*** Data extracts ***
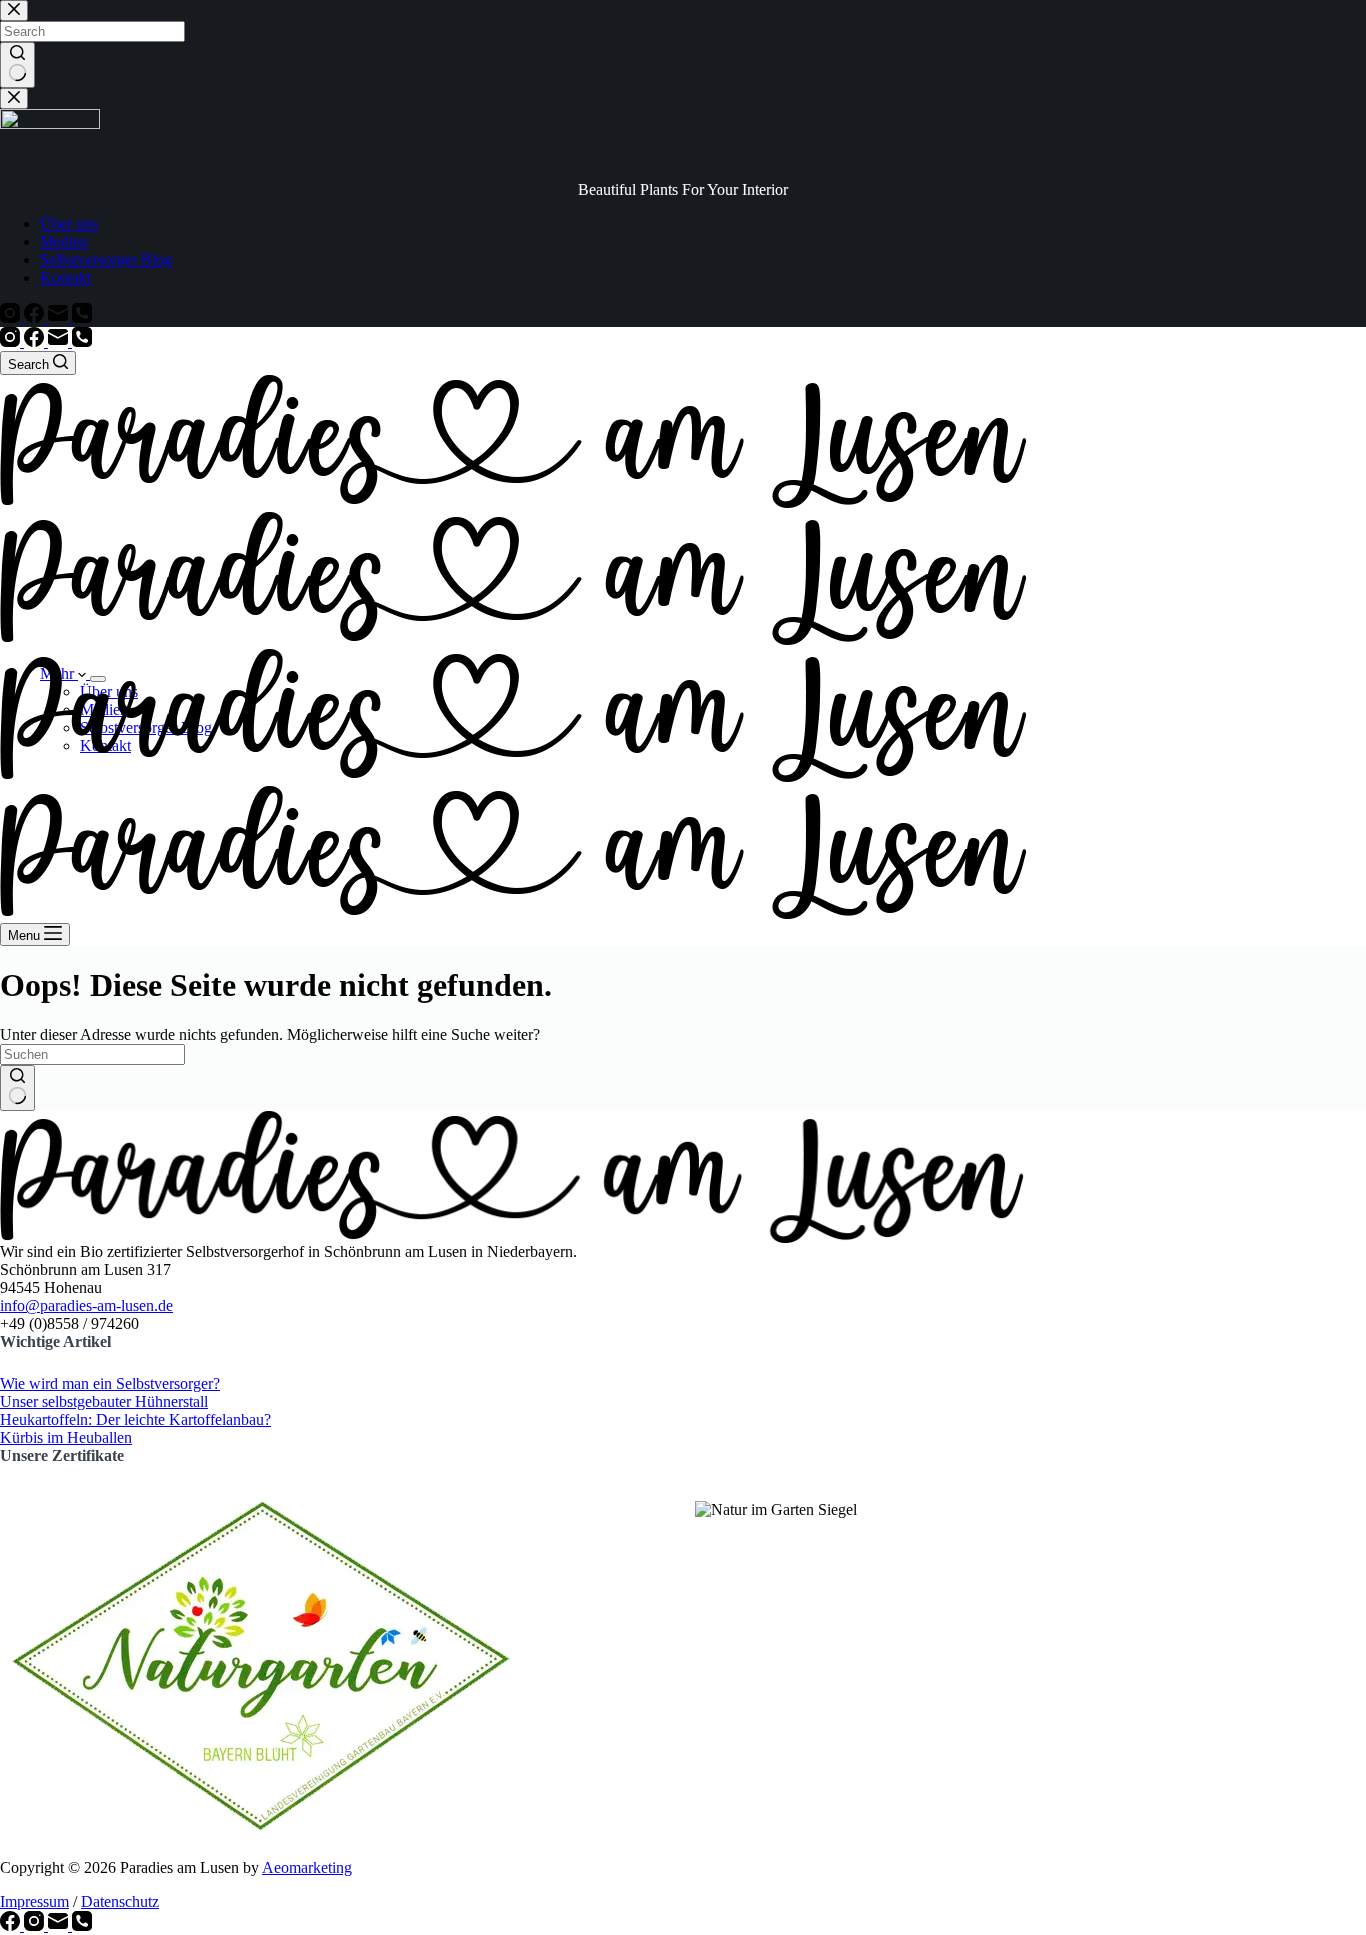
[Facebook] (36, 341)
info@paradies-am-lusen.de (86, 1305)
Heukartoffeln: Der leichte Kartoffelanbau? (135, 1419)
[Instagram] (12, 341)
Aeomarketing (307, 1867)
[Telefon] (82, 341)
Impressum (34, 1901)
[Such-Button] (17, 1088)
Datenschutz (120, 1901)
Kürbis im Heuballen (66, 1437)
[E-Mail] (60, 341)
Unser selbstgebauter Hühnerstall (104, 1401)
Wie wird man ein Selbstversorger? (110, 1383)
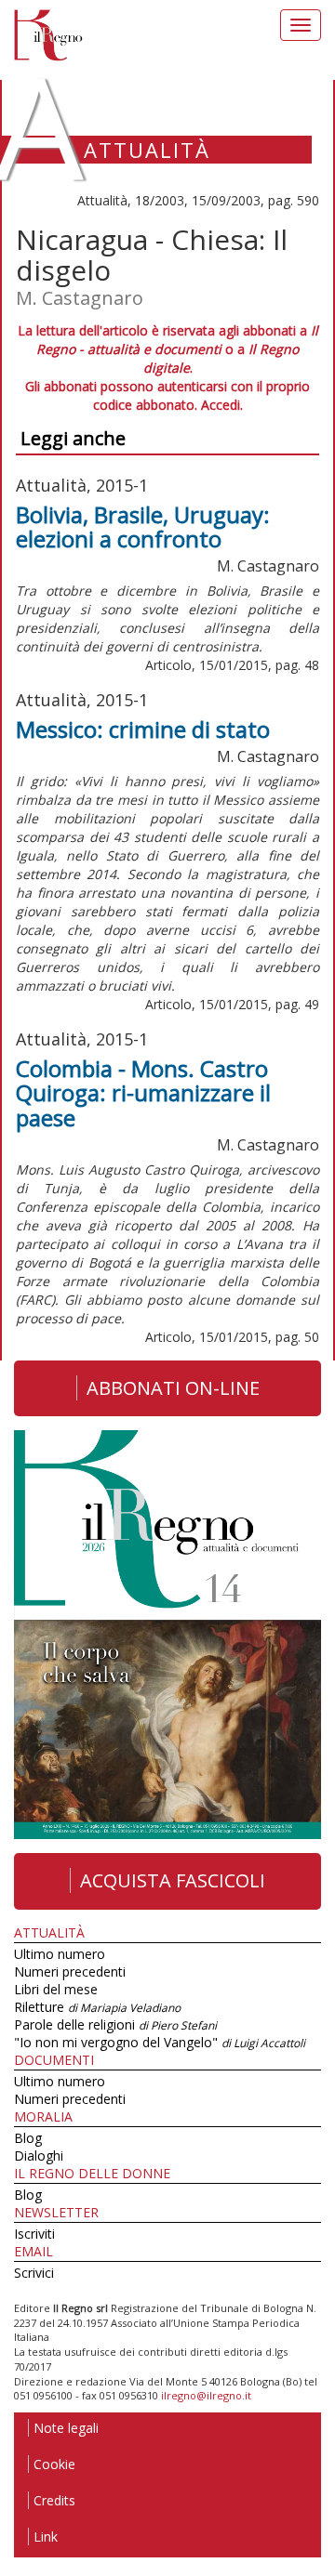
*** End of Data extracts ***
Work to be completed =>
Take the records above and transcribe them exactly, dropping every picture.

Answer for the task =>
[Facebook] (36, 341)
info@paradies-am-lusen.de (86, 1305)
Heukartoffeln: Der leichte Kartoffelanbau? (135, 1419)
[Instagram] (12, 341)
Aeomarketing (307, 1867)
[Telefon] (82, 341)
Impressum (34, 1901)
[Such-Button] (17, 1088)
Datenschutz (120, 1901)
Kürbis im Heuballen (66, 1437)
[E-Mail] (60, 341)
Unser selbstgebauter Hühnerstall (104, 1401)
Wie wird man ein Selbstversorger? (110, 1383)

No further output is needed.